Aemilia Lepida (fiancee of Claudius)
For other women with this name, see Aemilia Lepida.
Aemilia Lepida (5 BC-?) was a noble Roman woman and matron. She was the eldest daughter and first born child of Julia the Younger (the first granddaughter of the Emperor Augustus) and consul Lucius Aemilius Paullus. Her father was of a distinguished and ancient patrician family. She was the first great-grandchild of Emperor Augustus, noble woman Scribonia and a great-grandchild of consul Lucius Aemilius Lepidus Paullus (brother of the triumvir Marcus Aemilius Lepidus). Aemilia Lepida had a younger brother named Marcus Aemilius Lepidus (6-39) who was married to Caligula's favorite sister Drusilla and who died in Caligula's reign.
In her younger years, Lepida was betrothed to Claudius, but her parents fell out of favour with Augustus so the emperor broke off the engagement. In 8, her mother Julia the Younger (otherwise called Vipsania Julia) was exiled for adultery, like her mother Julia. Her father Lucius was executed in 14 for participating in a conspiracy against Augustus.

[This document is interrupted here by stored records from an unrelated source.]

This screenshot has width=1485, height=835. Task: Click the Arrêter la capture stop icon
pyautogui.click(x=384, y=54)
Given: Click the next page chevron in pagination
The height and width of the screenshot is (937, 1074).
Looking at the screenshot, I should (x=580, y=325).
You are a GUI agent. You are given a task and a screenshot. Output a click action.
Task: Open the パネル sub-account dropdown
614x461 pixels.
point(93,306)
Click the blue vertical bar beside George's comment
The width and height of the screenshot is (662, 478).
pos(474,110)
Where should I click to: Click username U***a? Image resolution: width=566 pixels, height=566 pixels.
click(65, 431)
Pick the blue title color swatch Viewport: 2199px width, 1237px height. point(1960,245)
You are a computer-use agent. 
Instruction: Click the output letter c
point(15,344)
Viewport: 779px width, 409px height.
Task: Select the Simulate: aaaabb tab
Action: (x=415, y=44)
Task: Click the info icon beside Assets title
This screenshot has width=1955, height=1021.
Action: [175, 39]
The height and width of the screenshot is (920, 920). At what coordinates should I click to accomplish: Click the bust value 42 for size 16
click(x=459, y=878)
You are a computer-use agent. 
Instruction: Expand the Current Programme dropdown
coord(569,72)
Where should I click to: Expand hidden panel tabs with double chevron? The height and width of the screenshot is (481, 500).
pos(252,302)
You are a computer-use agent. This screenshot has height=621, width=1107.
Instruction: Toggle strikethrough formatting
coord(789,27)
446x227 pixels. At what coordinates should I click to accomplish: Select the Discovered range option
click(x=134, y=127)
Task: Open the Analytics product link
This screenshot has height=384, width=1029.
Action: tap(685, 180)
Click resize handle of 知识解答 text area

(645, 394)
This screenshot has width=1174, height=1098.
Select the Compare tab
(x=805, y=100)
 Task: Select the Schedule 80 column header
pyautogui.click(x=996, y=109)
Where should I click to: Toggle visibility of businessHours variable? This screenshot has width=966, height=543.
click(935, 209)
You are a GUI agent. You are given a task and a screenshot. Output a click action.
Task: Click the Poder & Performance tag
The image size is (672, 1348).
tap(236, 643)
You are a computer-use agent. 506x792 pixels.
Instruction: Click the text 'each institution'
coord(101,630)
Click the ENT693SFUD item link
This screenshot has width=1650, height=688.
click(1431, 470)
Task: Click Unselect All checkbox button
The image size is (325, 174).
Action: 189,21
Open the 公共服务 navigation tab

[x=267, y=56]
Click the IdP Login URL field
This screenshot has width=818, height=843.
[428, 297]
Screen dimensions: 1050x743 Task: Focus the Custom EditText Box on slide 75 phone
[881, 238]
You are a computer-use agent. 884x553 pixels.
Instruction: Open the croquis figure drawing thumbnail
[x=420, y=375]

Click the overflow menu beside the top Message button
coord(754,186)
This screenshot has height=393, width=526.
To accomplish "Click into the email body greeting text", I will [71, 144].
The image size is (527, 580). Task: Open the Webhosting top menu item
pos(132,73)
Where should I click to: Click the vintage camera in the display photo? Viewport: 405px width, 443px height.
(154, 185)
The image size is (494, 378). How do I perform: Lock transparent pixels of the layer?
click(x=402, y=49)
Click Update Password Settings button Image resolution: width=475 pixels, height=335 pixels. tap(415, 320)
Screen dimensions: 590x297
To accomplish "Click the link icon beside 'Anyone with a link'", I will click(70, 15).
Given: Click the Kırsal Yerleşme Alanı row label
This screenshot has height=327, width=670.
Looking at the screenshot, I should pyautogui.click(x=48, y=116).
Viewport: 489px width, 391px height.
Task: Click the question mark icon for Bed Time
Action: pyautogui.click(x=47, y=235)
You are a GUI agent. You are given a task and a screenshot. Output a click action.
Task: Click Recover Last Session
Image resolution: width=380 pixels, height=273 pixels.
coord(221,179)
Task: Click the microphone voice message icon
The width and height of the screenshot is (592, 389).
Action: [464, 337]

Lepida married by 13 Marcus Junius Silanus, a member of the patrician branch of the ancient gens Junia, who was consul in 19 AD.[1] Their children were:
- Marcus Junius Silanus (14-by November, 54), who was consul in 46.
- Junia Calvina (died after 79) who married Lucius Vitellius the Younger (killed in 69), a brother of the future Roman Emperor Vitellius and was divorced by 49. She was accused of incest with her youngest brother, sent into exile by Emperor Claudius and recalled ten years later by Emperor Nero after he killed his own mother.
- Decimus Junius Silanus Torquatus (d. 64, forced to commit suicide) who was consul in 53.
- Lucius Junius Silanus the Elder (committed suicide on New Year's Day, 49), praetor in 48 who was engaged to Claudius's daughter Claudia Octavia until Agrippina the Younger spread false rumors about his alleged incest with his sister Junia Calvina.
- Junia Lepida who married Gaius Cassius Longinus, and raised her nephew Lucius Junius Silanus Torquatus the younger (50-66) after his father Marcus was murdered.[2]
The time of her death is not known. She is sometimes said to have been poisoned on the orders of Agrippina the Younger during the reign of Nero, but this Lepida was evidently Domitia Lepida, the mother of Valeria Messalina and the second wife of Appius Junius Silanus.
See also
Sources
- Gaius Suetonius Tranquillus, De Vita Caesarum, Claudius, 26.
- Publius Cornelius Tacitus, Annales.